Beer Party, July, 1944

I came across this photo a while back. I thought Memorial day was a good time to share it. The original image is from b26.com and titled Beer Party, July, 1944. The fellows are Orin Basco (center) and Frank Sharp (left), Crew Chief of the Martin B-26, Dragon Wagon. These guys were part of the USAAF, 391st Bomb Group, 574th Bomb Squadron operating out of RAF Matching Green; an airfield north of London.

The photo is beery enough and the barrels dated July 25 — marked with an X, noting their mild ale contents — are wonderful in and of themselves. However, what really strikes me about this image is the crew's sense of normalcy. A quick break on a summer's day for a beer. A nice gesture by a local brewery for the Yanks on the Green. But, it wasn't just a break for a beer. It was a break from the sight of a limping bomber returning home through grey English skies. A break from the howl of ambulances as they skittered across the green grass edging the tarmac. A break from the smell of burning oil and rubber, gunpowder and airplane exhaust. A break from olive drab metal ripped by shrapnel and riddled by bullets. A break from the cries and moans of injured men, rising over the sputter of propellers slowing to a stop. A break from blood, burns and bandages. A break from jeeps strapped with liters, carrying off the broken bodies of dead and wounded friends. A break from the nightmares, that they knew would come later that night, just like the night before. A break from the war.

Just for a fleeting moment, those ten ounces of sweet mild ale, drank from their canteen cups, would help those crewmen forget the war, and Germany, and being away from home. Any break, any sense of normality, had to have been a godsend. The photo doesn't show those men at war, it shows them in war. Drinking that little X ale was a simple act of ordinariness during extraordinary circumstances.

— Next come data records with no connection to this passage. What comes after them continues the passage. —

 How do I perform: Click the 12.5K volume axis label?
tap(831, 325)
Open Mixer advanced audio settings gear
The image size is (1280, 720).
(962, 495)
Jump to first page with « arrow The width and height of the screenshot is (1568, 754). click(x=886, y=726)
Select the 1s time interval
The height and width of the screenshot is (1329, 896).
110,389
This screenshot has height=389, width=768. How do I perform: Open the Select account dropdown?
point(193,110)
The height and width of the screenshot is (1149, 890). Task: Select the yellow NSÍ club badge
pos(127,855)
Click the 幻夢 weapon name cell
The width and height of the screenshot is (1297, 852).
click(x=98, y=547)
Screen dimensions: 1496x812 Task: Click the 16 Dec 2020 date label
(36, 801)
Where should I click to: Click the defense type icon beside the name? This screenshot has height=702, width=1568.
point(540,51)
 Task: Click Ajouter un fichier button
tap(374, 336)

Three days before Christmas 1944, a German fighter plane would eviscerate the Dragon Wagon; blasting 20mm rounds through her engines and thin aluminum skin. Five of her crew jettisoned themselves from the collapsing aircraft — floating on parachutes to the snowy Belgian fields below. Her pilot, 2nd Lieutenant Jack Haynes, would not.

On this Memorial Day, while your drinking your beer and having your cook-outs. Please, raise your glass to the men and women who have sacrificed themselves, so we do not have to. A toast to those who have just gone for a Burton.